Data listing

.....

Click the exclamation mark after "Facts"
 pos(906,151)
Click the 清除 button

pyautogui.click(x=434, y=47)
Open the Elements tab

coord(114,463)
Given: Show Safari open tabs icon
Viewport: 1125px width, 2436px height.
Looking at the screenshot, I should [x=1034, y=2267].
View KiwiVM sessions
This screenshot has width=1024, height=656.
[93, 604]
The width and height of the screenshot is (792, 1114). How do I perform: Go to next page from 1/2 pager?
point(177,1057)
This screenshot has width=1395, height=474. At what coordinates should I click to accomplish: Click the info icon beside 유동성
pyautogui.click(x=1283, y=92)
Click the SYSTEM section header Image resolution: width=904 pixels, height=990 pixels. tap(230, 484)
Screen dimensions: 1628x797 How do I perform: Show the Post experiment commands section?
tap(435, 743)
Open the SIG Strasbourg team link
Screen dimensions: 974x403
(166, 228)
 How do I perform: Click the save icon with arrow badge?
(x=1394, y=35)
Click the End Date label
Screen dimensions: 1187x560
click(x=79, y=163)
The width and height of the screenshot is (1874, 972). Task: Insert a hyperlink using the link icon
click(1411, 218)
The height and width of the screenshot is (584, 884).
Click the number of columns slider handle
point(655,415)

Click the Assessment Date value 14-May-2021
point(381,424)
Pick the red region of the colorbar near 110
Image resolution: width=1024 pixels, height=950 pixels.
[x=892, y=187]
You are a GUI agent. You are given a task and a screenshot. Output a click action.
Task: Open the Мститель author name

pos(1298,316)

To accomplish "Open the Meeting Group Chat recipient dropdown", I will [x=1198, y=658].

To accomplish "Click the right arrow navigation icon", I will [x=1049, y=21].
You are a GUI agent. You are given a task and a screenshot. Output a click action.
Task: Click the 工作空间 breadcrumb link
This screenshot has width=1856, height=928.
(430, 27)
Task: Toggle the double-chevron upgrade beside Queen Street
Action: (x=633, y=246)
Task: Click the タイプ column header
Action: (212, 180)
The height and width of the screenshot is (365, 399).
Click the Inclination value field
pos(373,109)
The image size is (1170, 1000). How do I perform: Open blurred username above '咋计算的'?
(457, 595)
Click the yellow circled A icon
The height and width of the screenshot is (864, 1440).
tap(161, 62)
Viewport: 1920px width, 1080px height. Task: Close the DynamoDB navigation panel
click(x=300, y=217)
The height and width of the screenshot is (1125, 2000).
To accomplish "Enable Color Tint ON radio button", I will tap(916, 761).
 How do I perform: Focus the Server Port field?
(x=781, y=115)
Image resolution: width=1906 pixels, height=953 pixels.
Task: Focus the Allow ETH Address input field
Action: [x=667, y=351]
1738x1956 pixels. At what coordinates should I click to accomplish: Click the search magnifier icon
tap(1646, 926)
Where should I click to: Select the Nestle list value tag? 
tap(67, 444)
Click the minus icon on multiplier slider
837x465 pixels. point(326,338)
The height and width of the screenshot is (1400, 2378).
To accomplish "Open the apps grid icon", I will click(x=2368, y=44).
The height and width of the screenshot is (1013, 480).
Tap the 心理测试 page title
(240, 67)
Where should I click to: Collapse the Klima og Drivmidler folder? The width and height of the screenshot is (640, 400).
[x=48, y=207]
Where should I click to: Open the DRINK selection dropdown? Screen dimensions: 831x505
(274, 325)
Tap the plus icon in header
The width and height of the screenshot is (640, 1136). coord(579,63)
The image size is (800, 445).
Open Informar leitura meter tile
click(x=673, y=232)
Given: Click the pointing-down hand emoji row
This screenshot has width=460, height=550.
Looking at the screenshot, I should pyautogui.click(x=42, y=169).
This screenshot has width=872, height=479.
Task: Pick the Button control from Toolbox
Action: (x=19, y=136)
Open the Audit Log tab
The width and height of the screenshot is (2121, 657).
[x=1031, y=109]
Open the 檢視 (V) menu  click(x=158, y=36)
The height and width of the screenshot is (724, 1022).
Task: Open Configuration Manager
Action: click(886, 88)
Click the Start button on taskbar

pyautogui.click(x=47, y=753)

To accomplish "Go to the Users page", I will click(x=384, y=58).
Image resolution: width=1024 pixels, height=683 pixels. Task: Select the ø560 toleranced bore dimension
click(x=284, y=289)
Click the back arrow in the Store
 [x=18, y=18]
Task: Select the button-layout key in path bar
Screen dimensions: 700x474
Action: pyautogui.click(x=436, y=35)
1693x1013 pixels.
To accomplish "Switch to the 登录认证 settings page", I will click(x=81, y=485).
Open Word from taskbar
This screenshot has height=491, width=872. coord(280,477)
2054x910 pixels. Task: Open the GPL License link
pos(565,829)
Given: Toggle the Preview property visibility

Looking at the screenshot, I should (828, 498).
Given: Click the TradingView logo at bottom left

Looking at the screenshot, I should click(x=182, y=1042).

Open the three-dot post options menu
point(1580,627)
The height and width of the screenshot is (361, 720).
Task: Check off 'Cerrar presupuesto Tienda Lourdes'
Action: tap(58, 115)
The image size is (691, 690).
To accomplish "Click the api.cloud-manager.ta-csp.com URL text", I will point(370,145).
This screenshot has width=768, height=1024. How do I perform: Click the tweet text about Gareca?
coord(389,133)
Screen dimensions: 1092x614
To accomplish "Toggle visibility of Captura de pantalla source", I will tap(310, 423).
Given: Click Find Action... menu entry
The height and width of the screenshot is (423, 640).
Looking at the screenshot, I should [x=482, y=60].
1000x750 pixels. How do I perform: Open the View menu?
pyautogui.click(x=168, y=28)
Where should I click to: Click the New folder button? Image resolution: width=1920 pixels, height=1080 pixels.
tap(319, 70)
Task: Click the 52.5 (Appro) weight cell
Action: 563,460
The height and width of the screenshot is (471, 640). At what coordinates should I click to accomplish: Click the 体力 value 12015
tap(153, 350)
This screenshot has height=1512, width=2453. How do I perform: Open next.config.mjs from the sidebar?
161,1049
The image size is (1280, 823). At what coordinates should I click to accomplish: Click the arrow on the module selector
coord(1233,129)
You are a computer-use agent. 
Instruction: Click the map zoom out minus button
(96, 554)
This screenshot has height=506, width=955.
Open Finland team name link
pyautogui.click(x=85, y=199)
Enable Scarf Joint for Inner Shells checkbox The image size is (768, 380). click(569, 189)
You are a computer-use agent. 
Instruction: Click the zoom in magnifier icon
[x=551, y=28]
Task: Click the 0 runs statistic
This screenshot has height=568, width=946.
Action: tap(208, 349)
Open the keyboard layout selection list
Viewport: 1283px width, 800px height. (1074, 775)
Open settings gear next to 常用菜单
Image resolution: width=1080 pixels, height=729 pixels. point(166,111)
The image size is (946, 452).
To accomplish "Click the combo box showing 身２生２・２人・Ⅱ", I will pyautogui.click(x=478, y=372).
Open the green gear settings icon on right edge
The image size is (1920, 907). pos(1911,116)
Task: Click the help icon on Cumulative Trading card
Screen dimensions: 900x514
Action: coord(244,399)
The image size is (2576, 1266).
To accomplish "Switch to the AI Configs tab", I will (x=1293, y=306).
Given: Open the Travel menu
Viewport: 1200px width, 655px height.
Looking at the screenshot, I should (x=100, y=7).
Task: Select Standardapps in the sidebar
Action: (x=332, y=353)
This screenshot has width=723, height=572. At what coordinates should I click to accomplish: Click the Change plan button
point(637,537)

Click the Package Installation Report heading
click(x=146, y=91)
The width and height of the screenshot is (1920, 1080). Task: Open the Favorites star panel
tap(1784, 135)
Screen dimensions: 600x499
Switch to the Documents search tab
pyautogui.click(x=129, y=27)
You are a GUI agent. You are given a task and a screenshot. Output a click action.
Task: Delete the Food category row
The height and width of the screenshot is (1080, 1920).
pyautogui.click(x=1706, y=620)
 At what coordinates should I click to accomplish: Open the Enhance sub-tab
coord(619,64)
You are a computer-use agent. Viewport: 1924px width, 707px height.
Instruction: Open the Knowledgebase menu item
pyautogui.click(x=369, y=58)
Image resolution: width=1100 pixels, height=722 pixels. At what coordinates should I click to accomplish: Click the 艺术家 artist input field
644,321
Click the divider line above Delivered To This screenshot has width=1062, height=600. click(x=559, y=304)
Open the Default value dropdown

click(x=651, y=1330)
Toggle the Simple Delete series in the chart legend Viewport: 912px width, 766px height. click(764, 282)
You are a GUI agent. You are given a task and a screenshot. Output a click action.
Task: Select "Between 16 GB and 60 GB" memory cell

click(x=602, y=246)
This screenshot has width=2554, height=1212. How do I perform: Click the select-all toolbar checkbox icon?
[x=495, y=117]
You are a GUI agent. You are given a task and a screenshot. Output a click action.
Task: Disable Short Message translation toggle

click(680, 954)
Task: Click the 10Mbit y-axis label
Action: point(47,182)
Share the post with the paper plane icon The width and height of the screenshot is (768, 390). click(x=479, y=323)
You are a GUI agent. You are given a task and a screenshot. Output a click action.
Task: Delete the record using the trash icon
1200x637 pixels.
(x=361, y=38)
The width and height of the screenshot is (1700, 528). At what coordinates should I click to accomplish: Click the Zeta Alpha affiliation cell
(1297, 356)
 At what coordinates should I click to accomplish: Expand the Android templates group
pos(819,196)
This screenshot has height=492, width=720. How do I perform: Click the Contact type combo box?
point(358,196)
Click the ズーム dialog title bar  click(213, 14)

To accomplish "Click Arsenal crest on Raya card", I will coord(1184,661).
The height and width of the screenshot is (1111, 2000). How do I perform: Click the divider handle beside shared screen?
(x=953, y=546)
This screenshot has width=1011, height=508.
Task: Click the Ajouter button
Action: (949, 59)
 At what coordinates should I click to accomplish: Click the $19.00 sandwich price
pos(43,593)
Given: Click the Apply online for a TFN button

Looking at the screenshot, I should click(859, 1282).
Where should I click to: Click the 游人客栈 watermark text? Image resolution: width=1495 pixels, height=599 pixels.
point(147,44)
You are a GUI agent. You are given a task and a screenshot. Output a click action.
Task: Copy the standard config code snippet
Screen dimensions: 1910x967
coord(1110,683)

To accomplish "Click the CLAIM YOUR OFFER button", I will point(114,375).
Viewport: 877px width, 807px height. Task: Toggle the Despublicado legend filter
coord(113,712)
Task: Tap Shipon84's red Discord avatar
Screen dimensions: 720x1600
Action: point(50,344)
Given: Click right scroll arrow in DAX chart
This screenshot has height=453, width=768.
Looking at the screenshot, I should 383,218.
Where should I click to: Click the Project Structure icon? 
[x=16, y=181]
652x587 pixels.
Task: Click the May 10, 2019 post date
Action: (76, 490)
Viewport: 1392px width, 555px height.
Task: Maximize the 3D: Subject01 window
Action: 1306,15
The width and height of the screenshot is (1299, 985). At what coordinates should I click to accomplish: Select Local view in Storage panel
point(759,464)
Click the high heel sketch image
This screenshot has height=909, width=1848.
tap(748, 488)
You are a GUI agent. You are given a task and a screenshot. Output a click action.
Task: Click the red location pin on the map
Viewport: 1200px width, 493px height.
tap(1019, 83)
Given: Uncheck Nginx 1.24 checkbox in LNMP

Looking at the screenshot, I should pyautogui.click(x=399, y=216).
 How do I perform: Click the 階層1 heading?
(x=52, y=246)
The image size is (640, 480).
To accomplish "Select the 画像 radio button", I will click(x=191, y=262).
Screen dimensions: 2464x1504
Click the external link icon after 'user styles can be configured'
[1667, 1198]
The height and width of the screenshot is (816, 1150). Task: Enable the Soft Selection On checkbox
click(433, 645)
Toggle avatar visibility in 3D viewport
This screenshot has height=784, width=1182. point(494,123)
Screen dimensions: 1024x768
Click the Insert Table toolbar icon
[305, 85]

.....

> Do this
Return the rows above verbatim, beginning with the line that contains "The image size is (640, 480)." and continuing through the last line of the rows.

> Solution below
The image size is (640, 480).
To accomplish "Select the 画像 radio button", I will click(x=191, y=262).
Screen dimensions: 2464x1504
Click the external link icon after 'user styles can be configured'
[1667, 1198]
The height and width of the screenshot is (816, 1150). Task: Enable the Soft Selection On checkbox
click(433, 645)
Toggle avatar visibility in 3D viewport
This screenshot has height=784, width=1182. point(494,123)
Screen dimensions: 1024x768
Click the Insert Table toolbar icon
[305, 85]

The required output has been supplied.